** start of RECORDS **

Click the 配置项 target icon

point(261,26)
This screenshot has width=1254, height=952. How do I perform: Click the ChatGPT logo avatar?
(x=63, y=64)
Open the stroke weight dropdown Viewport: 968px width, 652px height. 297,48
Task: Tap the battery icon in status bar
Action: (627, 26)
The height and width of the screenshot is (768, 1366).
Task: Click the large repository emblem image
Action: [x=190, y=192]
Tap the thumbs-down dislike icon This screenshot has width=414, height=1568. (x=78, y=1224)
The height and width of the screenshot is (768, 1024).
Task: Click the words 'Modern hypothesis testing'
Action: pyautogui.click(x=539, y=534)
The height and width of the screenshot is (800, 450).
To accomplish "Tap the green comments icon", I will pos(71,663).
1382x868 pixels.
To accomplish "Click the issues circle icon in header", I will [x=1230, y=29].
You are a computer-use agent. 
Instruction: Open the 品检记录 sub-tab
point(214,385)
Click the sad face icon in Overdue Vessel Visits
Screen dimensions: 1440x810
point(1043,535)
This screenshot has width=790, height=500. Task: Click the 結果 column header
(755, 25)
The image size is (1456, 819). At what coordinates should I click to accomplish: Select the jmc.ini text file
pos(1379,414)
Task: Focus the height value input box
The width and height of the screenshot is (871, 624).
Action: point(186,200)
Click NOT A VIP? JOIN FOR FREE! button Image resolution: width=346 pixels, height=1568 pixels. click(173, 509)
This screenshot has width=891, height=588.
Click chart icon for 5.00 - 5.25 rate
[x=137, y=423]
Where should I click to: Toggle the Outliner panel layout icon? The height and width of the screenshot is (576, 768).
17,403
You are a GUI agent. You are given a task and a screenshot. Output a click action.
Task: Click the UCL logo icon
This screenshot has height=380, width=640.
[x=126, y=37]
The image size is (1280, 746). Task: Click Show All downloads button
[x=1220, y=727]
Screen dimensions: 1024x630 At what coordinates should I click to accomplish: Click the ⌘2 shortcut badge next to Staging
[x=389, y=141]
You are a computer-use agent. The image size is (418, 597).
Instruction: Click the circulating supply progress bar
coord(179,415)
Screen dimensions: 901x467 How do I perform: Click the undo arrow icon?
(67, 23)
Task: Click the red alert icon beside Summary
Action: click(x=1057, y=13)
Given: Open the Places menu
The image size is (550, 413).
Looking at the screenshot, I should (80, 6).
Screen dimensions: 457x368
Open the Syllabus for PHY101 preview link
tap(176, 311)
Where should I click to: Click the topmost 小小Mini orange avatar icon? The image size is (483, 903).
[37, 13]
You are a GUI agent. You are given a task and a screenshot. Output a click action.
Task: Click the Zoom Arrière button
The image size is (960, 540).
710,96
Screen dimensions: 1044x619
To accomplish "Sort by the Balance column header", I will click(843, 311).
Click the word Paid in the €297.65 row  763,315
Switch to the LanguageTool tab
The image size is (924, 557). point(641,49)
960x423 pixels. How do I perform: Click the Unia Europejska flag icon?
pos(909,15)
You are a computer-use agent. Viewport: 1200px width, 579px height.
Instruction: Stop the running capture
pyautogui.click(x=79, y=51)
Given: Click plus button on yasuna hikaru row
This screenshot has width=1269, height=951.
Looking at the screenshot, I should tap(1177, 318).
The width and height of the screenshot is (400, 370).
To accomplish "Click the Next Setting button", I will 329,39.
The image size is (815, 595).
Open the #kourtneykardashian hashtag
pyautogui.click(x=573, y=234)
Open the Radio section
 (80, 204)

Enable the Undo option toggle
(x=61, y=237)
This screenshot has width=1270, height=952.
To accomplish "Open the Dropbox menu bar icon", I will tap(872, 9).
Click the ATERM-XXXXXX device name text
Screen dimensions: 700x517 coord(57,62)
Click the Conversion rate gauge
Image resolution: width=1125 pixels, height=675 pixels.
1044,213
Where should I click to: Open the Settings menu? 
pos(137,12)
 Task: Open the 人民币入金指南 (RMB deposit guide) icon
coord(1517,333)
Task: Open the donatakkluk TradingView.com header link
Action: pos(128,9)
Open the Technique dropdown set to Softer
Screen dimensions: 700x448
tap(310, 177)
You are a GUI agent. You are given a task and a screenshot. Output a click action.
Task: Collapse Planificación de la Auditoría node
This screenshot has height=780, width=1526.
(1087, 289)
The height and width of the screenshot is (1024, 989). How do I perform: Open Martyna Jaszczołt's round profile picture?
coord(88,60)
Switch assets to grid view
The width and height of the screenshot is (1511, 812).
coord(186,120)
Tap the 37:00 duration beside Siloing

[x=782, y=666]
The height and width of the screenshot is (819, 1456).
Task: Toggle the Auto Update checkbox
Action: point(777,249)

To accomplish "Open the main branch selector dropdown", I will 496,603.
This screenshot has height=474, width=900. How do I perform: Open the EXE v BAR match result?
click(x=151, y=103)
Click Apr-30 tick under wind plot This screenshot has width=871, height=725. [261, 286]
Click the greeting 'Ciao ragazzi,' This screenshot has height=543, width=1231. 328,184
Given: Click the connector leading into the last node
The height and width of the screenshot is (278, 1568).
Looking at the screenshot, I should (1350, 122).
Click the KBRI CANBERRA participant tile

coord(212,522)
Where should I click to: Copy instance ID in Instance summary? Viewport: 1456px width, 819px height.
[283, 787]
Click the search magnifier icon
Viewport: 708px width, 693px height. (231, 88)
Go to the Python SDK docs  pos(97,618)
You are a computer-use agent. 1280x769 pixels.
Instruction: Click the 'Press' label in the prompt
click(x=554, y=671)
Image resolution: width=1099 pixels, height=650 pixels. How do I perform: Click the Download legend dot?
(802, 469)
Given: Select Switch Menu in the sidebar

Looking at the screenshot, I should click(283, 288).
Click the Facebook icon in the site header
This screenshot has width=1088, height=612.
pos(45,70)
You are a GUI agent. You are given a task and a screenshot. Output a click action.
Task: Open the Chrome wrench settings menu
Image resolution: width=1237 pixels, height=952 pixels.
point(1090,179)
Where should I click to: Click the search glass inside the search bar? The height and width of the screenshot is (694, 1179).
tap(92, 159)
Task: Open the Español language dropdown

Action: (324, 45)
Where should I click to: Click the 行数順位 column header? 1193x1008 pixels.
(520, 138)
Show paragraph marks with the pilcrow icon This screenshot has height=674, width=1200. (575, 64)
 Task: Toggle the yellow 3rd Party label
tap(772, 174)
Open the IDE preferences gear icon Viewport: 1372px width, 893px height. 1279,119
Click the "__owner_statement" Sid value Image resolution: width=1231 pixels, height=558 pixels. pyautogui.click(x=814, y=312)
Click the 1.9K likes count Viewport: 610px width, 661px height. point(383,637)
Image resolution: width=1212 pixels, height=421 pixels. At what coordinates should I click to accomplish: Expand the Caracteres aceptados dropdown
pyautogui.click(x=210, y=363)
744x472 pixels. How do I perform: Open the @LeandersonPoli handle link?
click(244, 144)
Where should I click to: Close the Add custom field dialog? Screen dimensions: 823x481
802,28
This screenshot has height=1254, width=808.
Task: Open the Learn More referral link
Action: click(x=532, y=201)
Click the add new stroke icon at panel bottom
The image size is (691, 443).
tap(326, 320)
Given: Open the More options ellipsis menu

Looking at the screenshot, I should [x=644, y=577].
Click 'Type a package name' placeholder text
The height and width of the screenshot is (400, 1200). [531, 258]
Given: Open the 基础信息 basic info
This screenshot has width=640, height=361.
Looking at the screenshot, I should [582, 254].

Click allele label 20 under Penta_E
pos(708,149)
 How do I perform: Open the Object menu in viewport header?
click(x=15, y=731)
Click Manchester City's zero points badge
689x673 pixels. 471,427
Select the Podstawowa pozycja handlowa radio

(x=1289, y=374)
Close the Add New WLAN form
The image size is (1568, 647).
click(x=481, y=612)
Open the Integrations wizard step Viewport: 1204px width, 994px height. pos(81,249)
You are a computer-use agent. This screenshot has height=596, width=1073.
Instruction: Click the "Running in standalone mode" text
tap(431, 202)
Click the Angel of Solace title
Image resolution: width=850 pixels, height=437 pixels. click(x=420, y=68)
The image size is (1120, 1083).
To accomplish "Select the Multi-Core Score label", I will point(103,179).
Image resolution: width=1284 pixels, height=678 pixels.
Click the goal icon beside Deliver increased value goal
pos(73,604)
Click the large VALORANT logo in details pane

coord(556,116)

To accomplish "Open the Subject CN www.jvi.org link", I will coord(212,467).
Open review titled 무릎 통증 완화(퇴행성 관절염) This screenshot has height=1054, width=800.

** end of RECORDS **

**EXERCISE DETAILS:**
Output the lines of the data from the line with "Switch assets to grid view" to the line with "Go to the Python", both included, as a JSON list of strings with one string per line, leaving out blank lines.

**CORRECT OUTPUT:**
[
  "Switch assets to grid view",
  "The width and height of the screenshot is (1511, 812).",
  "coord(186,120)",
  "Tap the 37:00 duration beside Siloing",
  "[x=782, y=666]",
  "The height and width of the screenshot is (819, 1456).",
  "Task: Toggle the Auto Update checkbox",
  "Action: point(777,249)",
  "To accomplish \"Open the main branch selector dropdown\", I will 496,603.",
  "This screenshot has height=474, width=900. How do I perform: Open the EXE v BAR match result?",
  "click(x=151, y=103)",
  "Click Apr-30 tick under wind plot This screenshot has width=871, height=725. [261, 286]",
  "Click the greeting 'Ciao ragazzi,' This screenshot has height=543, width=1231. 328,184",
  "Given: Click the connector leading into the last node",
  "The height and width of the screenshot is (278, 1568).",
  "Looking at the screenshot, I should (1350, 122).",
  "Click the KBRI CANBERRA participant tile",
  "coord(212,522)",
  "Where should I click to: Copy instance ID in Instance summary? Viewport: 1456px width, 819px height.",
  "[283, 787]",
  "Click the search magnifier icon",
  "Viewport: 708px width, 693px height. (231, 88)",
  "Go to the Python SDK docs  pos(97,618)"
]